Azacalixphyrins are used as building blocks to elaborate nanostructures with different shapes depending on the nature of the N-substituents. In this work, the formation of nanoribbons from N-alkyl azacalixphyrin 4, and nanodonuts from the N-aryl analogue 5, is presented and rationalized by molecular dynamics (MD) simulations. Indeed, MD revealed different modes of intermolecular interactions (defines as nodes-and-trails and nodes-and-thorns models) according to the nature of the N-substituents. Nanoribbons based on 4 results from the stackings of the azacalixphyrin cores along the vertical direction generate the nodes, while the van der Waals interactions between the N-C₈H₁₇ aliphatic chains generate the trails among the nodes along the ribbon. On the other hand, azacalixphyrin 5 self-assemblies into a nanodonut shape, in which the macrocyclic cores (nodes) stack along the horizontal plane while the 3,4,5-trimethoxyphenyl groups (thorns) point along the vertical direction towards the solvent where they establish a network of $\pi$-$\pi$ interactions among their aromatic portions and H-bond interactions among the CH₃O-groups and the solvent molecules, respectively.
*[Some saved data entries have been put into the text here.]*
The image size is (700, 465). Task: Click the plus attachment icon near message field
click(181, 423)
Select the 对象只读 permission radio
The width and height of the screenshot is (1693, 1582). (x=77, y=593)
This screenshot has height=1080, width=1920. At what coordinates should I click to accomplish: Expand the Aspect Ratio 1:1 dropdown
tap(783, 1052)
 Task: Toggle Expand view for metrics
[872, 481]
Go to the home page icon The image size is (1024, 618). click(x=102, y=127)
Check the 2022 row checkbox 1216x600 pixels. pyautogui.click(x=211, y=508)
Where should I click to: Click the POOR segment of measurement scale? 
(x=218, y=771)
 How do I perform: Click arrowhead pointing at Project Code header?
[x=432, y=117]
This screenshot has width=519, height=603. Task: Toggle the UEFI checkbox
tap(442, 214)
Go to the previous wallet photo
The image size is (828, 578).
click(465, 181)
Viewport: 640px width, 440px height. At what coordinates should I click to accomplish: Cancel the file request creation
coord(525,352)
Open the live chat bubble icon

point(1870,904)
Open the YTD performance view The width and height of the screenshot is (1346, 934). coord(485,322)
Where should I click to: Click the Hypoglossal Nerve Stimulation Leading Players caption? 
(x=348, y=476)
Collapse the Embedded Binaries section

Azacalixphyrins 被用作构建块来根据 N-取代基的性质精心制作具有不同形状的纳米结构。在这项工作中，通过分子动力学 (MD) 模拟提出并合理化了N-烷基氮杂花苷4的纳米带和 N-芳基类似物5的纳米甜甜圈的形成。事实上，MD根据 N 取代基的性质揭示了分子间相互作用的不同模式（定义为节点和轨迹模型和节点和刺模型）。纳米带基于氮杂花苷核沿垂直方向堆叠的4结果产生节点，而NC之间的范德华相互作用。₈ H ₁₇脂肪族链在沿带的节点之间生成轨迹。另一方面，氮杂花苷5自组装成纳米甜甜圈形状，其中大环核（节点）沿水平面堆叠，而3,4,5-三甲氧基苯基（刺）沿垂直方向指向溶剂，其中他们建立了一个网络$\pi$-$\pi$分别是它们的芳香部分之间的相互作用以及CH ₃ O-基团和溶剂分子之间的H键相互作用。